===== Fragment tekstu =====
NOWOŚCI
Pokazywanie postów oznaczonych etykietą Michael Bay. Pokaż wszystkie posty
Pokazywanie postów oznaczonych etykietą Michael Bay. Pokaż wszystkie posty

piątek, 14 lipca 2017

1230. Transformers: Ostatni rycerz, reż. Michael Bay

     Wciąż pamiętam emocje towarzyszące mi podczas seansu pierwszego filmu z serii „Transformers”. Pełne napięcia wyczekiwanie na pierwszą minutę produkcji, która miała później wstrząsnąć moim światem. Przez te 10 lat darzyłam ogromną miłością przygody Optimusa Prime'a i jego autobotycznych koleżków, którzy znaleźli dom na planecie Ziemia. Jednakże wraz z najnowszym obrazem Michaela Baya spod marki Hasbro, „Transformers: Ostatni rycerz” coś we mnie pękło. I jak do tej pory, pomimo wątpliwej jakości fabularnej, byłam wierna tym mechanicznym przybyszom z kosmosu, tak teraz Bay sprawił, że z sali kinowej wyszłam załamana, wręcz zrozpaczona.
===== Zapisane dane =====
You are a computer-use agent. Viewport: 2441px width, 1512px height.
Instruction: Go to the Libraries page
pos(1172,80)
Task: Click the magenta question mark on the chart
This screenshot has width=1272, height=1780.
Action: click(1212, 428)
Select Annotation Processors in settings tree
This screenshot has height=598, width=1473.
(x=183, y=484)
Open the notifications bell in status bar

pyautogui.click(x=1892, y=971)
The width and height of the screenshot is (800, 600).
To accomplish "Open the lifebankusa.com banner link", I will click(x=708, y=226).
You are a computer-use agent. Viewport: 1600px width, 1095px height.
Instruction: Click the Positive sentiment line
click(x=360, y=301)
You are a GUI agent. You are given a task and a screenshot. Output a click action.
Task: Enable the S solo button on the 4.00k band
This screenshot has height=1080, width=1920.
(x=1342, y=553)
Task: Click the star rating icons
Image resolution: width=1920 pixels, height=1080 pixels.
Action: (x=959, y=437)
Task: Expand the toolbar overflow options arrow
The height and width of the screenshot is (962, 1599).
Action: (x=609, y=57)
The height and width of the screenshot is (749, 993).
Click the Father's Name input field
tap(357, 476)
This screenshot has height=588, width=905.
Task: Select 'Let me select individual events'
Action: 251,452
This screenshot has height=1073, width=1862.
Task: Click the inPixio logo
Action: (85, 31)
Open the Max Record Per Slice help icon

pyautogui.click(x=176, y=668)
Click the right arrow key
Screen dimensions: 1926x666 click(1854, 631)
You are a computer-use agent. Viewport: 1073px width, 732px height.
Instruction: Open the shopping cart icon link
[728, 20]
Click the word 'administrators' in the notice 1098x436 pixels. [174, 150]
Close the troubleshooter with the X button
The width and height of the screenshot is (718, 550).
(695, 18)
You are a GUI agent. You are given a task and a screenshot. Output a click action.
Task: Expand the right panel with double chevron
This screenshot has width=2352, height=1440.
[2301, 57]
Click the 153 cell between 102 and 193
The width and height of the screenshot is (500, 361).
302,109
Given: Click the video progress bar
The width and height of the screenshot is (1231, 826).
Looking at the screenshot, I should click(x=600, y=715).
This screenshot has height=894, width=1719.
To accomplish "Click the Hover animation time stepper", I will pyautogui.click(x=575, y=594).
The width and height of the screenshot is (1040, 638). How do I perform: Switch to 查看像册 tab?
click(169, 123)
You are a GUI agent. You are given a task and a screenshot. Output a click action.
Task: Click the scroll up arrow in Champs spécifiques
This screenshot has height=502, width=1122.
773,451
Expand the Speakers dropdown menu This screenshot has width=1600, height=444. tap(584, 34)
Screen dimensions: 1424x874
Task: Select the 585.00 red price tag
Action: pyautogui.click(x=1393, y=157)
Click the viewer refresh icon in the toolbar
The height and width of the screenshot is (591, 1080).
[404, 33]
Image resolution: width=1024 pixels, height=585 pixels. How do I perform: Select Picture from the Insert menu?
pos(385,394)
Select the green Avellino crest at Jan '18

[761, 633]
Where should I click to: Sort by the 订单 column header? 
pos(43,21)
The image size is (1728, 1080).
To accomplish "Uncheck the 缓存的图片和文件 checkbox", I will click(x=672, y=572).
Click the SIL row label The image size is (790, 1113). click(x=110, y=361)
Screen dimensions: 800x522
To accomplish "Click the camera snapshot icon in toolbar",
=====
Szczegóły zadania
Powtórz dosłownie z recenzji filmu wszystko od słów „Wciąż pamiętam emocje” aż po słowa „załamana, wręcz zrozpaczona.”.

Pełna odpowiedź
Wciąż pamiętam emocje towarzyszące mi podczas seansu pierwszego filmu z serii „Transformers”. Pełne napięcia wyczekiwanie na pierwszą minutę produkcji, która miała później wstrząsnąć moim światem. Przez te 10 lat darzyłam ogromną miłością przygody Optimusa Prime'a i jego autobotycznych koleżków, którzy znaleźli dom na planecie Ziemia. Jednakże wraz z najnowszym obrazem Michaela Baya spod marki Hasbro, „Transformers: Ostatni rycerz” coś we mnie pękło. I jak do tej pory, pomimo wątpliwej jakości fabularnej, byłam wierna tym mechanicznym przybyszom z kosmosu, tak teraz Bay sprawił, że z sali kinowej wyszłam załamana, wręcz zrozpaczona.